[Opening Selected text section]
Quarkus CXF 3.11.0 release notes

Important dependency upgrades

New and noteworthy in Quarkus CXF

@CXFEndpoint("/my-service") - a new annotation for specifying the service endpoint path

Since this Quarkus CXF 3.11.0, there is a new way to expose an endpoint under a specific path: the @io.quarkiverse.cxf.annotation.CXFEndpoint annotation. The path is set through its non-optional attribute value and it is relative to quarkus.cxf.path much like when this is done via application.properties.

Here is basic example:

@CXFEndpoint("/path-annotation")
@WebService(serviceName = "HelloService", targetNamespace = "https://acme.org/my-service")
public class HelloServiceImpl implements HelloService {
    @Override
    public String hello(String person) {
        ...
    }
}

Interceptors set through @InInterceptors and similar annotations are now looked up in the CDI container

Before Quarkus CXF 3.11.0 and 3.8.4, interceptors specified through @InInterceptors, @InFaultInterceptors, @OutInterceptors and @OutFaultInterceptors annotations from org.apache.cxf.interceptor package were only instantiated using reflection. Due to this, injecting beans and configuration values into them did not work.
[Closing Selected text section]
__To do__.
1. Retype the part of the Quarkus CXF release notes that begins with the words containing "Important dependency upgrades" and ends with "done via application.properties.".
2. In the Quarkus CXF release notes, list every annotation named as a way to specify interceptors.
3. Rewrite the paragraph of the Quarkus CXF release notes that begins "Since this Quarkus CXF 3.11.0" as a short list, keeping its main facts.
The records are not needed for any of this work.
[Opening Entries provided section]
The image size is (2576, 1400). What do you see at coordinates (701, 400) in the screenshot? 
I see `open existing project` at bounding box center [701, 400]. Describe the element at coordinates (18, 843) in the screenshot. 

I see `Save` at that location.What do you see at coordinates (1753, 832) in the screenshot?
[Closing Entries provided section]
__Responses by task__.
1.
Important dependency upgrades

New and noteworthy in Quarkus CXF

@CXFEndpoint("/my-service") - a new annotation for specifying the service endpoint path

Since this Quarkus CXF 3.11.0, there is a new way to expose an endpoint under a specific path: the @io.quarkiverse.cxf.annotation.CXFEndpoint annotation. The path is set through its non-optional attribute value and it is relative to quarkus.cxf.path much like when this is done via application.properties.

2.
@InInterceptors
@InFaultInterceptors
@OutInterceptors
@OutFaultInterceptors

3.
- Quarkus CXF 3.11.0 adds a new way to expose an endpoint under a specific path: the @io.quarkiverse.cxf.annotation.CXFEndpoint annotation.
- The path is set through the annotation's non-optional value attribute.
- The path is relative to quarkus.cxf.path, as when the path is set via application.properties.